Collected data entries
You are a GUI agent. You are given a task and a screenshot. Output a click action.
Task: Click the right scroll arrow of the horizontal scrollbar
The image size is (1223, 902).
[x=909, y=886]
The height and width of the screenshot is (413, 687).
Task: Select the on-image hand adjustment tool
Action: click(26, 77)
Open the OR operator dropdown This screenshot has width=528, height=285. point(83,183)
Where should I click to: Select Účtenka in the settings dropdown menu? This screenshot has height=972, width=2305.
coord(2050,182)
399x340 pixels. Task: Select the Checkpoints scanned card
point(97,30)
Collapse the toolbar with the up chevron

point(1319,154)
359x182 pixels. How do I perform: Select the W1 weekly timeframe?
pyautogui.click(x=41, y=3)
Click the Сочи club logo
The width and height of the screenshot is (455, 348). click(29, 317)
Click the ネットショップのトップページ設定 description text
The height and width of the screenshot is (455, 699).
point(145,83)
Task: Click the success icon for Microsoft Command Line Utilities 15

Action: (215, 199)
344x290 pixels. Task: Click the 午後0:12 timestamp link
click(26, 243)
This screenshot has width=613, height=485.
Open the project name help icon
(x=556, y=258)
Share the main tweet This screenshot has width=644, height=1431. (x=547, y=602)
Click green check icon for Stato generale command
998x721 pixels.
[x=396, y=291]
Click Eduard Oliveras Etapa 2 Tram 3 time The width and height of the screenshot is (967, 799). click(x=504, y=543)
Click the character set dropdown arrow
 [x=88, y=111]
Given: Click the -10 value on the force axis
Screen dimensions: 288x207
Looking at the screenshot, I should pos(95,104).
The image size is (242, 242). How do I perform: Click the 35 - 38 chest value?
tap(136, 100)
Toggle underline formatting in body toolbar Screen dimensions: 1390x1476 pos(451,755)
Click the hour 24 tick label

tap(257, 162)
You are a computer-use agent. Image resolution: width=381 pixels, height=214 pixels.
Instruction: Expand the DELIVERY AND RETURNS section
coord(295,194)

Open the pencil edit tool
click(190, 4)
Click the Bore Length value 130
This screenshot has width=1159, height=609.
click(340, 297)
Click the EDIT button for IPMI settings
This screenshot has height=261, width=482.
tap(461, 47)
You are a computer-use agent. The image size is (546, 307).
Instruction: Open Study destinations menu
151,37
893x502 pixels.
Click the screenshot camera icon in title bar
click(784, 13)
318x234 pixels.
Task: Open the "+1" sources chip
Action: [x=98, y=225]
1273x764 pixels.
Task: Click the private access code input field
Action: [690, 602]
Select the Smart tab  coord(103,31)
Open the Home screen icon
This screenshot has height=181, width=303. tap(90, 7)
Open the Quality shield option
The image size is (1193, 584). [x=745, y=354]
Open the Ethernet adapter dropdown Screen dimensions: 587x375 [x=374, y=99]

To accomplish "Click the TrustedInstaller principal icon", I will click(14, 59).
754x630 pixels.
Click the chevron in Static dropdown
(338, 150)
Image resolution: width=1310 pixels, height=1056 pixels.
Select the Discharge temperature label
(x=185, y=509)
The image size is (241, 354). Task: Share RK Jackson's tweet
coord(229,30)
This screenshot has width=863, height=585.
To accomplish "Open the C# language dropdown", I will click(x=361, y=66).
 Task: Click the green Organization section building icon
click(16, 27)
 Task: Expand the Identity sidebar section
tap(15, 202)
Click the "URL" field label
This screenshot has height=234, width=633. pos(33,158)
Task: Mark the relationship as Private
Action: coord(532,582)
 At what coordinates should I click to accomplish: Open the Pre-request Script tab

Your objective: Please copy out every entry exactly, with nothing omitted.

Completed exercise:
You are a GUI agent. You are given a task and a screenshot. Output a click action.
Task: Click the right scroll arrow of the horizontal scrollbar
The image size is (1223, 902).
[x=909, y=886]
The height and width of the screenshot is (413, 687).
Task: Select the on-image hand adjustment tool
Action: click(26, 77)
Open the OR operator dropdown This screenshot has width=528, height=285. point(83,183)
Where should I click to: Select Účtenka in the settings dropdown menu? This screenshot has height=972, width=2305.
coord(2050,182)
399x340 pixels. Task: Select the Checkpoints scanned card
point(97,30)
Collapse the toolbar with the up chevron

point(1319,154)
359x182 pixels. How do I perform: Select the W1 weekly timeframe?
pyautogui.click(x=41, y=3)
Click the Сочи club logo
The width and height of the screenshot is (455, 348). click(29, 317)
Click the ネットショップのトップページ設定 description text
The height and width of the screenshot is (455, 699).
point(145,83)
Task: Click the success icon for Microsoft Command Line Utilities 15

Action: (215, 199)
344x290 pixels. Task: Click the 午後0:12 timestamp link
click(26, 243)
This screenshot has width=613, height=485.
Open the project name help icon
(x=556, y=258)
Share the main tweet This screenshot has width=644, height=1431. (x=547, y=602)
Click green check icon for Stato generale command
998x721 pixels.
[x=396, y=291]
Click Eduard Oliveras Etapa 2 Tram 3 time The width and height of the screenshot is (967, 799). click(x=504, y=543)
Click the character set dropdown arrow
 [x=88, y=111]
Given: Click the -10 value on the force axis
Screen dimensions: 288x207
Looking at the screenshot, I should pos(95,104).
The image size is (242, 242). How do I perform: Click the 35 - 38 chest value?
tap(136, 100)
Toggle underline formatting in body toolbar Screen dimensions: 1390x1476 pos(451,755)
Click the hour 24 tick label

tap(257, 162)
You are a computer-use agent. Image resolution: width=381 pixels, height=214 pixels.
Instruction: Expand the DELIVERY AND RETURNS section
coord(295,194)

Open the pencil edit tool
click(190, 4)
Click the Bore Length value 130
This screenshot has width=1159, height=609.
click(340, 297)
Click the EDIT button for IPMI settings
This screenshot has height=261, width=482.
tap(461, 47)
You are a computer-use agent. The image size is (546, 307).
Instruction: Open Study destinations menu
151,37
893x502 pixels.
Click the screenshot camera icon in title bar
click(784, 13)
318x234 pixels.
Task: Open the "+1" sources chip
Action: [x=98, y=225]
1273x764 pixels.
Task: Click the private access code input field
Action: [690, 602]
Select the Smart tab  coord(103,31)
Open the Home screen icon
This screenshot has height=181, width=303. tap(90, 7)
Open the Quality shield option
The image size is (1193, 584). [x=745, y=354]
Open the Ethernet adapter dropdown Screen dimensions: 587x375 [x=374, y=99]

To accomplish "Click the TrustedInstaller principal icon", I will click(14, 59).
754x630 pixels.
Click the chevron in Static dropdown
(338, 150)
Image resolution: width=1310 pixels, height=1056 pixels.
Select the Discharge temperature label
(x=185, y=509)
The image size is (241, 354). Task: Share RK Jackson's tweet
coord(229,30)
This screenshot has width=863, height=585.
To accomplish "Open the C# language dropdown", I will click(x=361, y=66).
 Task: Click the green Organization section building icon
click(16, 27)
 Task: Expand the Identity sidebar section
tap(15, 202)
Click the "URL" field label
This screenshot has height=234, width=633. pos(33,158)
Task: Mark the relationship as Private
Action: coord(532,582)
 At what coordinates should I click to accomplish: Open the Pre-request Script tab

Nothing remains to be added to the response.